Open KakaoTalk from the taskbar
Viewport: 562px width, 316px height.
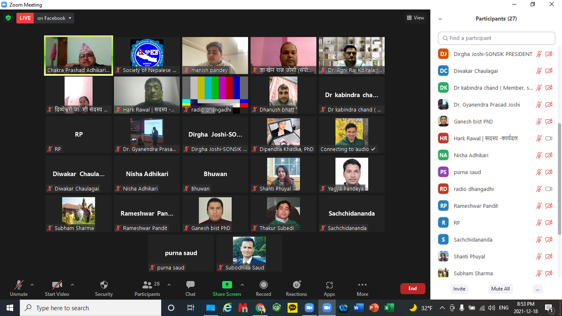[x=293, y=308]
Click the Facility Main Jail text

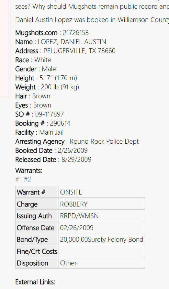tap(39, 132)
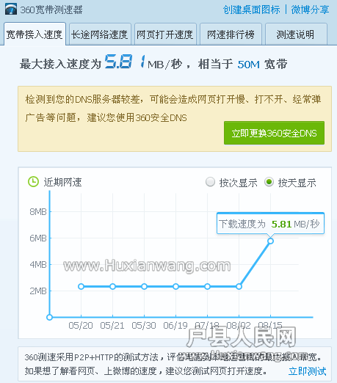Switch to the 长途网络速度 tab

point(100,34)
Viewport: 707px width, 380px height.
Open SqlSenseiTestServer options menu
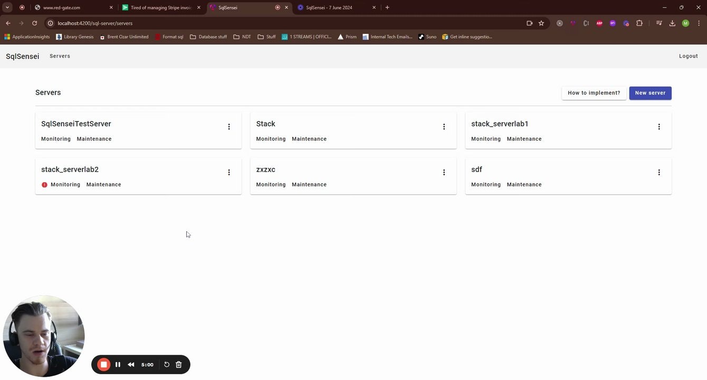point(229,127)

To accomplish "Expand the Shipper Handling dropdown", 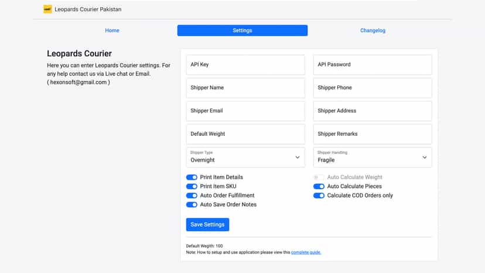I will (373, 157).
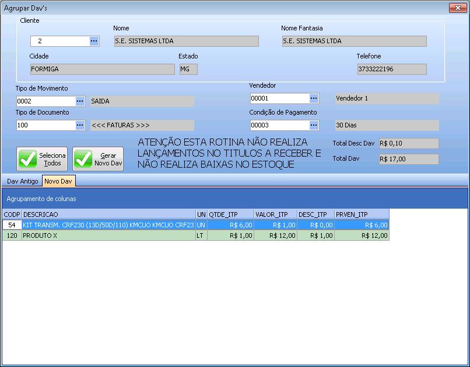The image size is (470, 367).
Task: Switch to the Dav Antigo tab
Action: [x=22, y=181]
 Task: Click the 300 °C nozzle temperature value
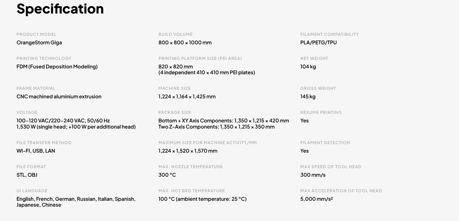(167, 175)
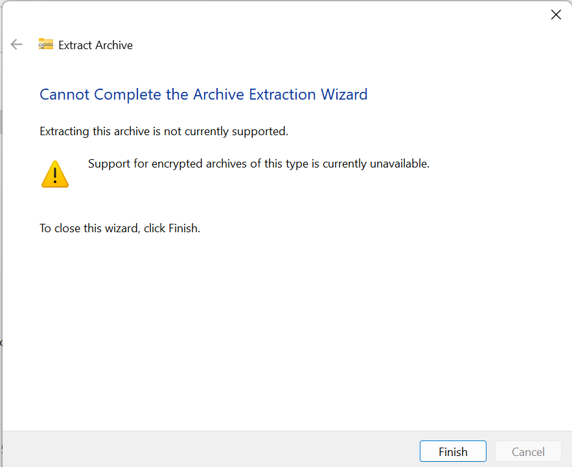Click the word unavailable in the warning message
Screen dimensions: 572x467
[400, 164]

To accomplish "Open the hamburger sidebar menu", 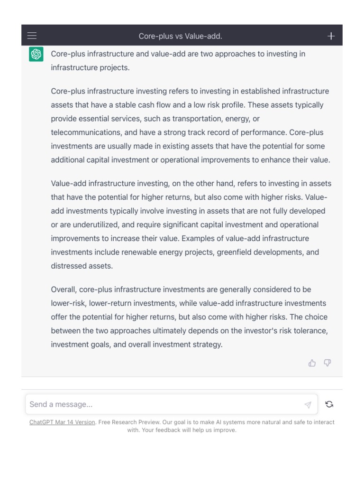I will click(32, 36).
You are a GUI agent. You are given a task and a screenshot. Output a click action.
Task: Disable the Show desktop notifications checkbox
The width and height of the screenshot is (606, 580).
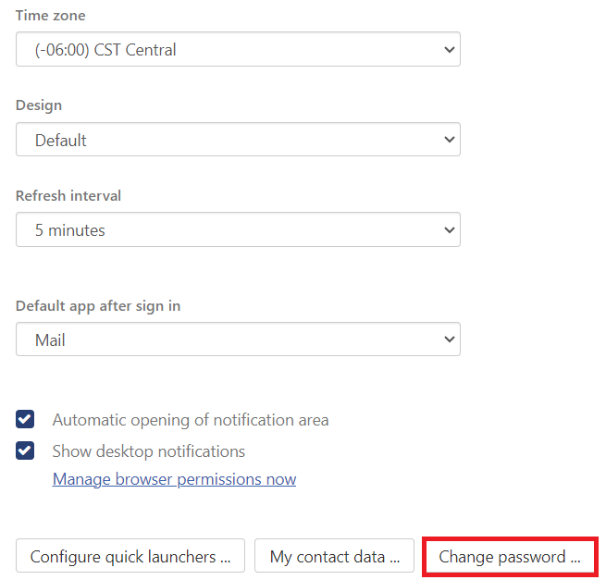pos(25,450)
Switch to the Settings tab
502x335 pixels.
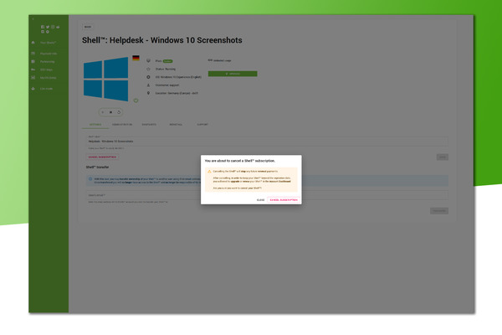pyautogui.click(x=95, y=124)
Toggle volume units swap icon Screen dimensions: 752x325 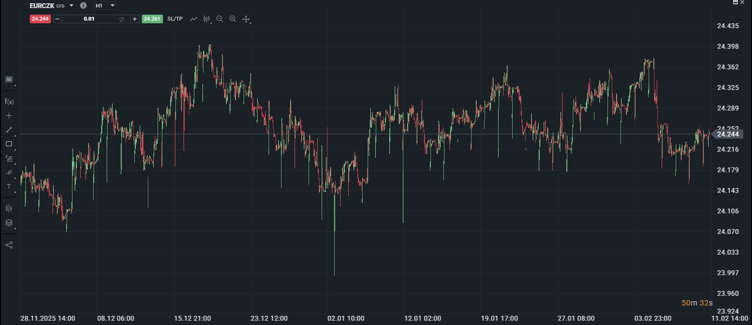pos(122,19)
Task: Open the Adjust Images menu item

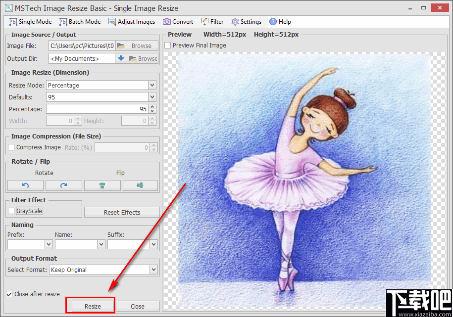Action: (131, 22)
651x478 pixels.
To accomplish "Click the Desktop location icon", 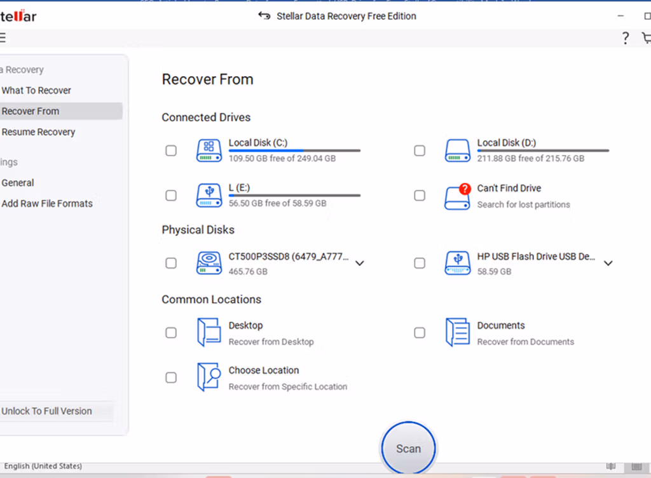I will (x=209, y=333).
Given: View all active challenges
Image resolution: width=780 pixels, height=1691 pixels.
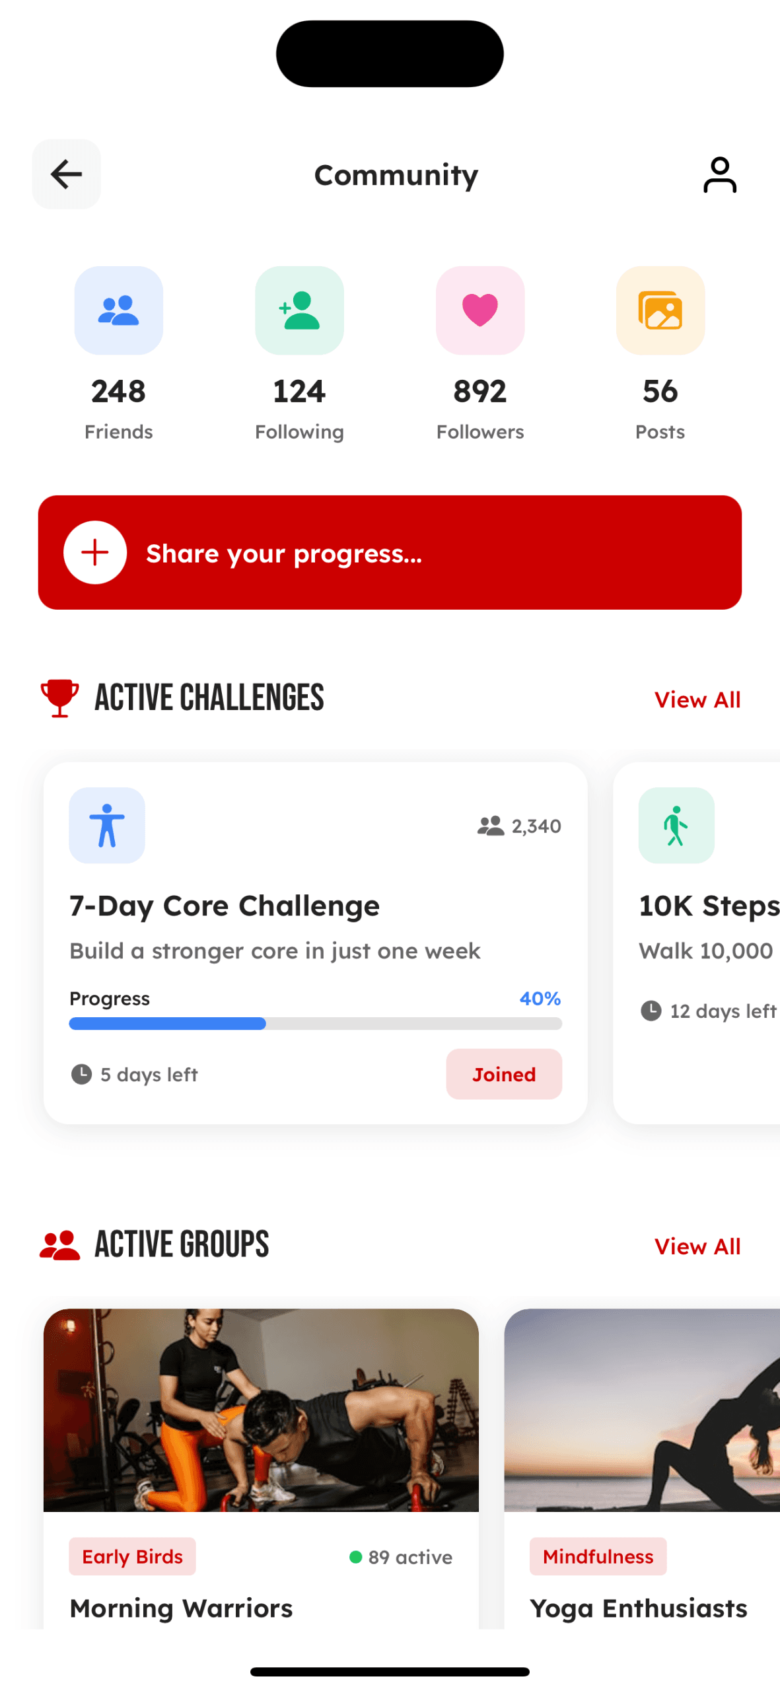Looking at the screenshot, I should click(x=697, y=700).
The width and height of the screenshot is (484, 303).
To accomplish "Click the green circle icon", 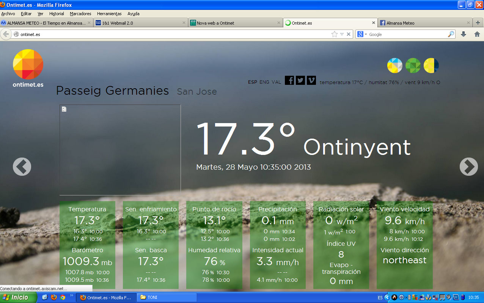I will tap(413, 66).
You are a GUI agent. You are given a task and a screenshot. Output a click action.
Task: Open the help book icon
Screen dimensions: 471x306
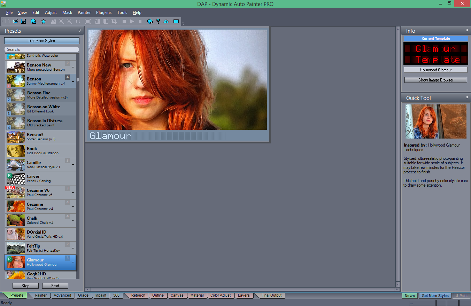point(150,22)
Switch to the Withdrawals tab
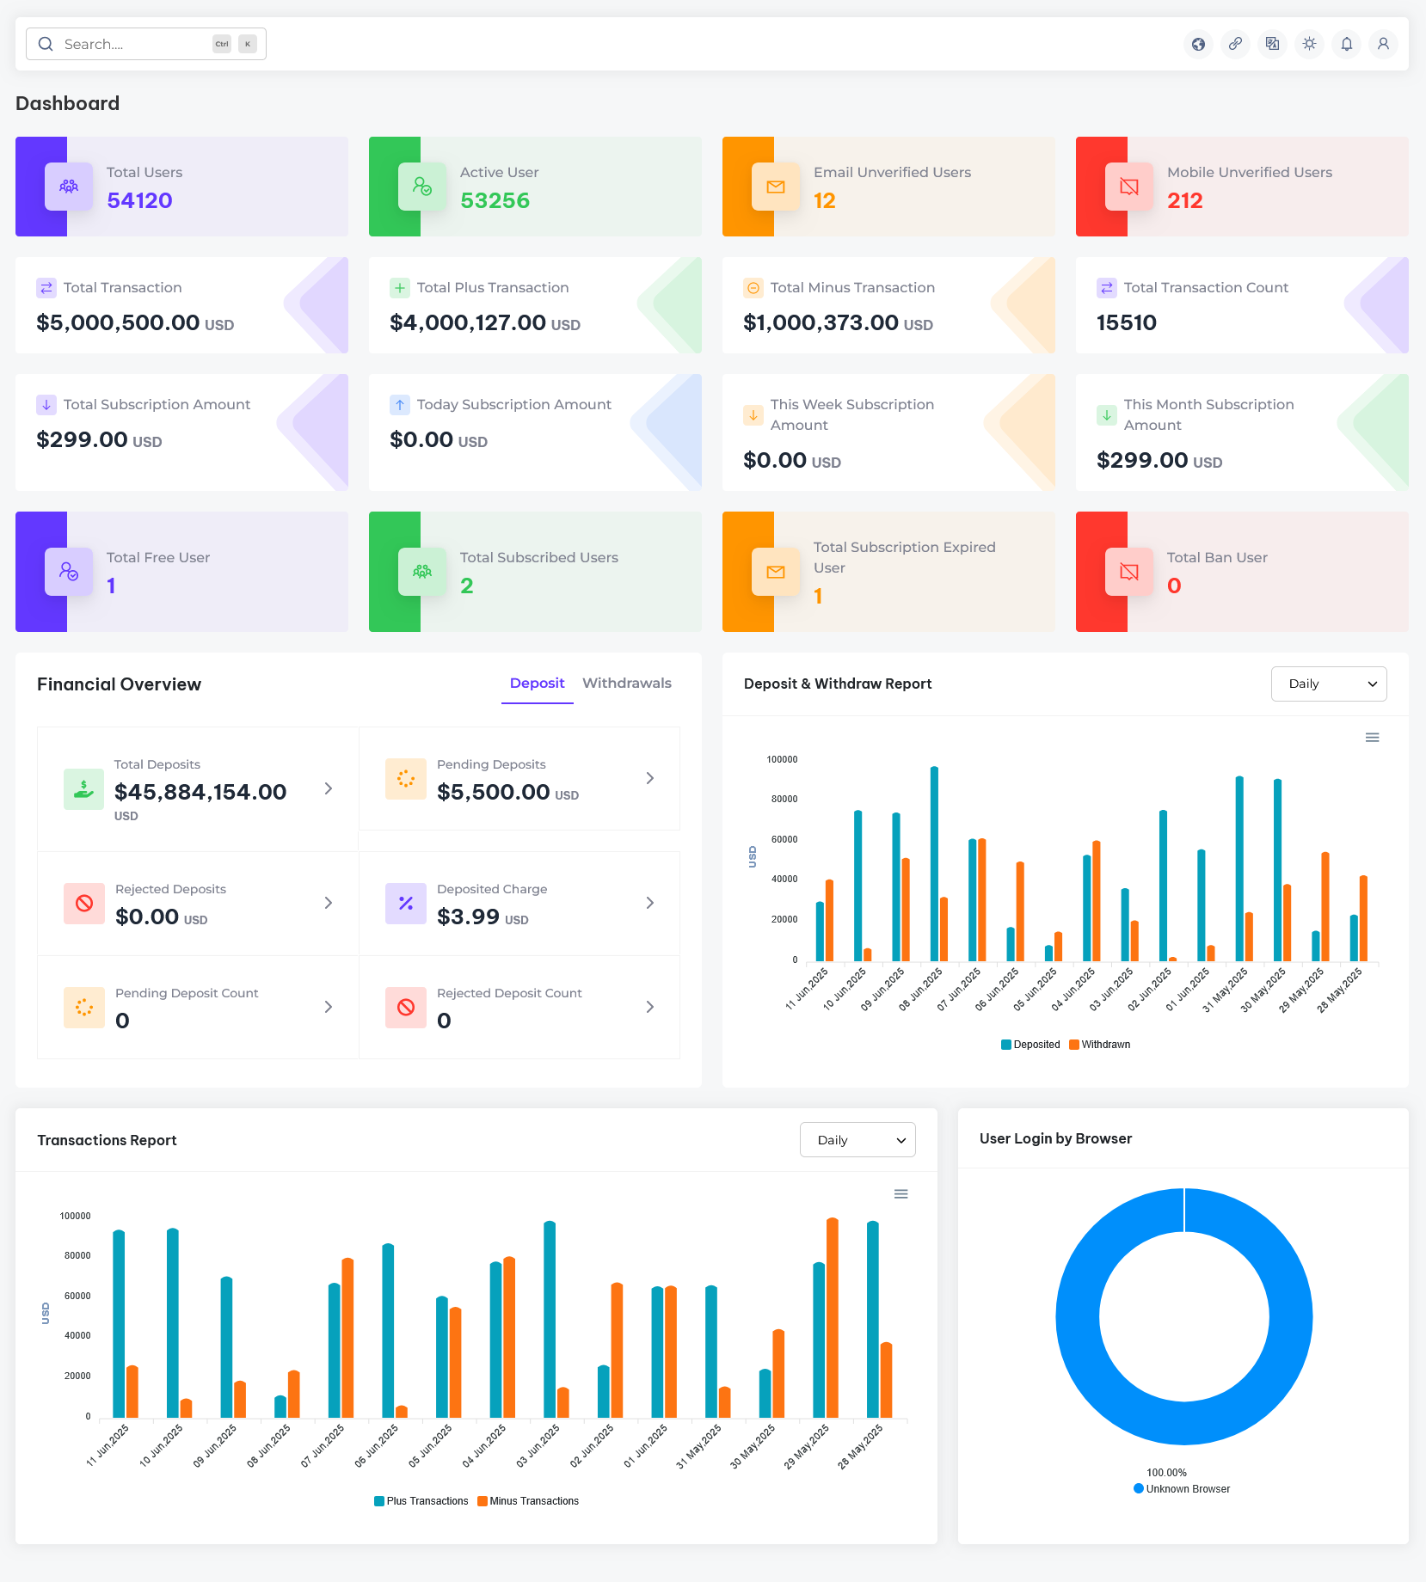Image resolution: width=1426 pixels, height=1582 pixels. coord(626,684)
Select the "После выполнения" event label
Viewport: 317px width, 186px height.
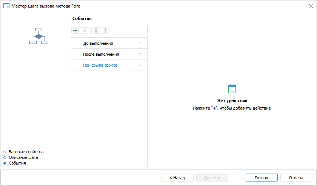pyautogui.click(x=101, y=54)
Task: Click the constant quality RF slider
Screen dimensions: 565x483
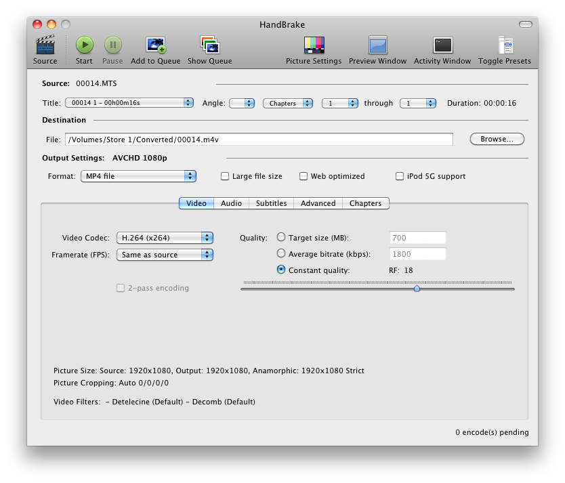Action: [x=417, y=289]
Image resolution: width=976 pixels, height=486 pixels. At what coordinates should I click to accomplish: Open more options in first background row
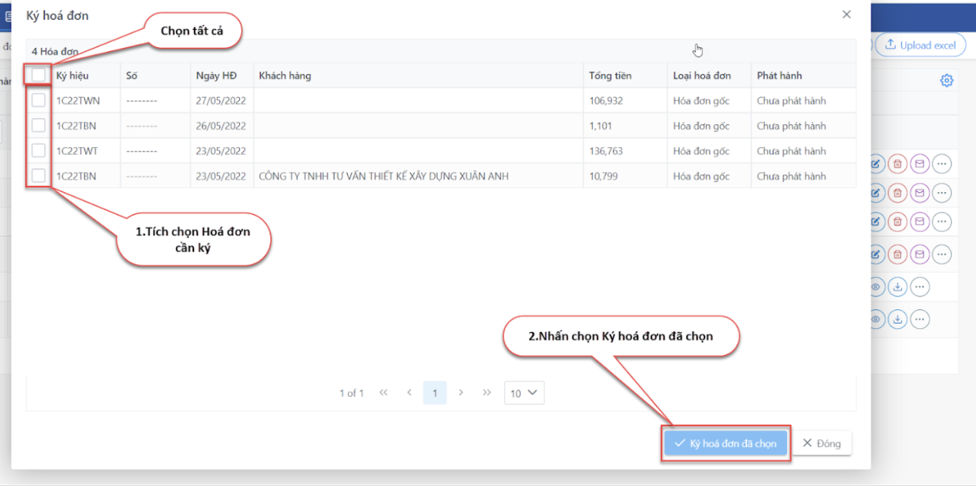(942, 164)
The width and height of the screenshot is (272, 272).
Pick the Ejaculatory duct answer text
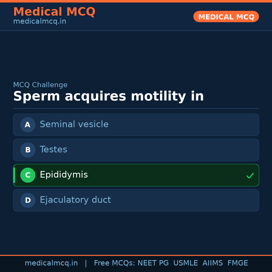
# # # #
Given the listing above, return exactly, and only, the lines from the line with "Task: Click the constant quality RF slider" through its final line, both included, with the pictures removed.

→ **Solution**
Task: Click the constant quality RF slider
Screen dimensions: 565x483
Action: [x=417, y=289]
Image resolution: width=976 pixels, height=486 pixels. At what coordinates should I click to accomplish: Open more options in first background row
(942, 164)
The width and height of the screenshot is (272, 272).
Pick the Ejaculatory duct answer text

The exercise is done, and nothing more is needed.